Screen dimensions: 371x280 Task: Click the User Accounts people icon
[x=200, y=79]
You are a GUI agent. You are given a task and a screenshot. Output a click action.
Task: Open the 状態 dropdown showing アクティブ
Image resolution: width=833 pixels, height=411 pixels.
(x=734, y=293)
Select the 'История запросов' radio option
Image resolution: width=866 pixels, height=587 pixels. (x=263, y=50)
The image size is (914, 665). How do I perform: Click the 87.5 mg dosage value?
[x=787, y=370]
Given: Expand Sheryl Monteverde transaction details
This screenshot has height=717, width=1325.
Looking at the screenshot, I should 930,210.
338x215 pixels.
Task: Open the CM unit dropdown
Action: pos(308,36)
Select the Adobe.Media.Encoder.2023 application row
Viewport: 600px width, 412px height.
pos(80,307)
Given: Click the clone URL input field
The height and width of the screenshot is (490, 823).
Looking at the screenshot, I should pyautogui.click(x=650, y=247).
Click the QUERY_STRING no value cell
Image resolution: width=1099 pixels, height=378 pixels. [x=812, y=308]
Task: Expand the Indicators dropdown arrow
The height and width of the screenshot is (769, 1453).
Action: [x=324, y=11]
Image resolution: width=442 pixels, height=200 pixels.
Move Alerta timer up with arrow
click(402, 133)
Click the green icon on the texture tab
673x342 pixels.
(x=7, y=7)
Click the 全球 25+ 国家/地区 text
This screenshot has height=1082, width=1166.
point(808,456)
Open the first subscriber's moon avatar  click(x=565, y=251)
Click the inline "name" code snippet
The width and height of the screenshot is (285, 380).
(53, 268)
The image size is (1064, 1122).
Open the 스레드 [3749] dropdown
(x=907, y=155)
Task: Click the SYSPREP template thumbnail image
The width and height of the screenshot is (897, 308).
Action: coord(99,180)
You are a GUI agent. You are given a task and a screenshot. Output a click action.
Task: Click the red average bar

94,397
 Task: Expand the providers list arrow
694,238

▶ [DIRECTIONS FOR THIS TASK]: Word for word, repeat the records above.

▶ [TASK SOLUTION]:
Screen dimensions: 371x280 Task: Click the User Accounts people icon
[x=200, y=79]
You are a GUI agent. You are given a task and a screenshot. Output a click action.
Task: Open the 状態 dropdown showing アクティブ
Image resolution: width=833 pixels, height=411 pixels.
(x=734, y=293)
Select the 'История запросов' radio option
Image resolution: width=866 pixels, height=587 pixels. (x=263, y=50)
The image size is (914, 665). How do I perform: Click the 87.5 mg dosage value?
[x=787, y=370]
Given: Expand Sheryl Monteverde transaction details
This screenshot has height=717, width=1325.
Looking at the screenshot, I should 930,210.
338x215 pixels.
Task: Open the CM unit dropdown
Action: pos(308,36)
Select the Adobe.Media.Encoder.2023 application row
Viewport: 600px width, 412px height.
pos(80,307)
Given: Click the clone URL input field
The height and width of the screenshot is (490, 823).
Looking at the screenshot, I should pyautogui.click(x=650, y=247).
Click the QUERY_STRING no value cell
Image resolution: width=1099 pixels, height=378 pixels. [x=812, y=308]
Task: Expand the Indicators dropdown arrow
The height and width of the screenshot is (769, 1453).
Action: [x=324, y=11]
Image resolution: width=442 pixels, height=200 pixels.
Move Alerta timer up with arrow
click(402, 133)
Click the green icon on the texture tab
673x342 pixels.
(x=7, y=7)
Click the 全球 25+ 国家/地区 text
This screenshot has height=1082, width=1166.
point(808,456)
Open the first subscriber's moon avatar  click(x=565, y=251)
Click the inline "name" code snippet
The width and height of the screenshot is (285, 380).
(53, 268)
The image size is (1064, 1122).
Open the 스레드 [3749] dropdown
(x=907, y=155)
Task: Click the SYSPREP template thumbnail image
The width and height of the screenshot is (897, 308).
Action: coord(99,180)
You are a GUI agent. You are given a task and a screenshot. Output a click action.
Task: Click the red average bar

94,397
 Task: Expand the providers list arrow
694,238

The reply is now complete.